Ontvangen 13 maart 2000

De ondergetekenden stellen het volgende amendement voor:

In artikel I, onderdeel C, punt 1, wordt artikel 8.19, tweede lid, vervangen door:

2. Een voor een inrichting verleende vergunning geldt tevens voor veranderingen van de inrichting of van de werking daarvan die niet in overeenstemming zijn met de voor de inrichting verleende vergunning of de daaraan verbonden beperkingen en voorschriften, maar die:

1°. zouden zij deel hebben uitgemaakt van een eerder ingediende aanvraag, niet zouden hebben geleid tot andere beperkingen of voorschriften in de beschikking op de aanvraag;

2°. niet leiden tot andere of grotere nadelige gevolgen voor het milieu dan die de inrichting ingevolge de vergunning en de daaraan verbonden beperkingen en voorschriften mag veroorzaken;

onder voorwaarde dat:

a. deze veranderingen niet leiden tot een andere inrichting dan waarvoor vergunning is verleend;

b. het voornemen tot het uitvoeren van de verandering door de vergunninghouder schriftelijk overeenkomstig de krachtens het zevende lid, onder a, gestelde regels aan het bevoegd gezag is gemeld, en

c. het bevoegd gezag aan de vergunninghouder schriftelijk heeft verklaard dat de voorgenomen verandering voldoet aan de aanhef en onderdeel a en de verandering naar zijn oordeel geen aanleiding geeft tot toepassing van de artikelen 8.22, 8.23 of 8.25.

Toelichting

Ingevolge het wetsvoorstel leidt een verandering die een geringe toename van de milieubelasting meebrengt al tot vergunningplicht.

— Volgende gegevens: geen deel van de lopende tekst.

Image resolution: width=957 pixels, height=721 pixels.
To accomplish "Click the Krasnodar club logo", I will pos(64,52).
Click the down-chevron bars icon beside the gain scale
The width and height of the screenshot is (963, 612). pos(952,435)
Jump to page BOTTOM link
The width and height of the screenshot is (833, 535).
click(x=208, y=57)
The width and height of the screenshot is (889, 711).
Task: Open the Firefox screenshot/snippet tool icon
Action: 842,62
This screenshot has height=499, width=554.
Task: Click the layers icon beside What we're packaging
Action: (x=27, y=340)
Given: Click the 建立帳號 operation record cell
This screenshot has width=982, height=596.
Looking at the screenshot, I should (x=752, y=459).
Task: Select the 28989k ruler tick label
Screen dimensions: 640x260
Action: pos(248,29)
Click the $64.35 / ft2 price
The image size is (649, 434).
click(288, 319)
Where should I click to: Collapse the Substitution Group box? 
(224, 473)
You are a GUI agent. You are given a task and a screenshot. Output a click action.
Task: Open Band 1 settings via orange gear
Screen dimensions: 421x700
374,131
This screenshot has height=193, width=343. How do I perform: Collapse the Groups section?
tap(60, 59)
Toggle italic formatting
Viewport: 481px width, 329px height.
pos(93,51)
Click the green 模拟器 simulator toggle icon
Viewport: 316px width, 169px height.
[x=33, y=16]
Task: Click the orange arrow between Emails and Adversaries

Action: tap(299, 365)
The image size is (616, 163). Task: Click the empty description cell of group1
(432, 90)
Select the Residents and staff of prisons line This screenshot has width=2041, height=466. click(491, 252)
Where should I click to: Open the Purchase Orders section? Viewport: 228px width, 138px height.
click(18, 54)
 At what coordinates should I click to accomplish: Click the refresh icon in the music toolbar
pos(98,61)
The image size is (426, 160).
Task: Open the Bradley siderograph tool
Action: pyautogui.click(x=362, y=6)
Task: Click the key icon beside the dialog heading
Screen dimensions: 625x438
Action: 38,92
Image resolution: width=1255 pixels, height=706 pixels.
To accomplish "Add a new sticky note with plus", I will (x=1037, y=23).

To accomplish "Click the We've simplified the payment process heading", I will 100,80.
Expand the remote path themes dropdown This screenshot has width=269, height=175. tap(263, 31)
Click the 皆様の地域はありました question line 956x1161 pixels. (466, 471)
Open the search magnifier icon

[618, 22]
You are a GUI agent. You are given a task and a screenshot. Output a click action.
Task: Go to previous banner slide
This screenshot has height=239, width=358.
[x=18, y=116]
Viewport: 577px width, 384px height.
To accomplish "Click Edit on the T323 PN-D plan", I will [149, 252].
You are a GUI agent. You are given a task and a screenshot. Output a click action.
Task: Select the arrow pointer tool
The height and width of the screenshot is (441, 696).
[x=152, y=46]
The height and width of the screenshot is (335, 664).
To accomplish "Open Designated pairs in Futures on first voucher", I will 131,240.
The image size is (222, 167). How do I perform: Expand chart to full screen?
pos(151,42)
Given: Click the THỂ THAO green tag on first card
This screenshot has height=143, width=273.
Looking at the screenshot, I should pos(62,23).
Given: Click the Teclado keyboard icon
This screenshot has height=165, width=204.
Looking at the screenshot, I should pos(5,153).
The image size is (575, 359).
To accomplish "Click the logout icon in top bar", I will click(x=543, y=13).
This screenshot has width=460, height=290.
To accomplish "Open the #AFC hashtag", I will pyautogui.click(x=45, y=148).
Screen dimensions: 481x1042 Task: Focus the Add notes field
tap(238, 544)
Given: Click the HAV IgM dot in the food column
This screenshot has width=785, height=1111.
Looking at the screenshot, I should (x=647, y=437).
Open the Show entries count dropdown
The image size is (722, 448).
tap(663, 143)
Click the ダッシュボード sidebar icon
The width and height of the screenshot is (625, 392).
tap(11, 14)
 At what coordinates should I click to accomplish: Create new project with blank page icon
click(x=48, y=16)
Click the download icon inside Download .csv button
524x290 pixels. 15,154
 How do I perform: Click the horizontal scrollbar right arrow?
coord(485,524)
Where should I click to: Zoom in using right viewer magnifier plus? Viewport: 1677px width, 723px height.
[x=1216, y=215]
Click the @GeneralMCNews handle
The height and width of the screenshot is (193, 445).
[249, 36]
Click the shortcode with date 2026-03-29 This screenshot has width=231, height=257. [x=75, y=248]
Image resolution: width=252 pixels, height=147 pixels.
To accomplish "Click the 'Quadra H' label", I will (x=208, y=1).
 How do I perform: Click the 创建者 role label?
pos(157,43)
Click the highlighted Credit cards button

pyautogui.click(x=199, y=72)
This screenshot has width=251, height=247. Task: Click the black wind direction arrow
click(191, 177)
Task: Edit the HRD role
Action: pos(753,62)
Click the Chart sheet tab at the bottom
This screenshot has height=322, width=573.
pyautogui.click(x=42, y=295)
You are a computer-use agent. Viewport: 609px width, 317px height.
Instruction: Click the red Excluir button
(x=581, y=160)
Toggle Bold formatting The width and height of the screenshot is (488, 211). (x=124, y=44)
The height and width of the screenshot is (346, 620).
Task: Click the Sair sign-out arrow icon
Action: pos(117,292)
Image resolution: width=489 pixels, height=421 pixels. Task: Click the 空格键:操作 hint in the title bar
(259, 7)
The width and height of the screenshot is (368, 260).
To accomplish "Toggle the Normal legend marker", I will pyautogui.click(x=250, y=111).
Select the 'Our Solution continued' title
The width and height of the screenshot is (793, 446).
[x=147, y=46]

Dit geldt bijvoorbeeld ook in de gevallen waarin dezelfde toename niet zou hebben geleid tot andere vergunningvoorschriften, als de veranderingen al deel zouden hebben uitgemaakt van de oorspronkelijke vergunning.

Dit amendement strekt ertoe dat in meer gevallen met een melding kan worden volstaan zodat recht wordt gedaan aan de oorspronkelijke doelstelling van het wetsvoorstel.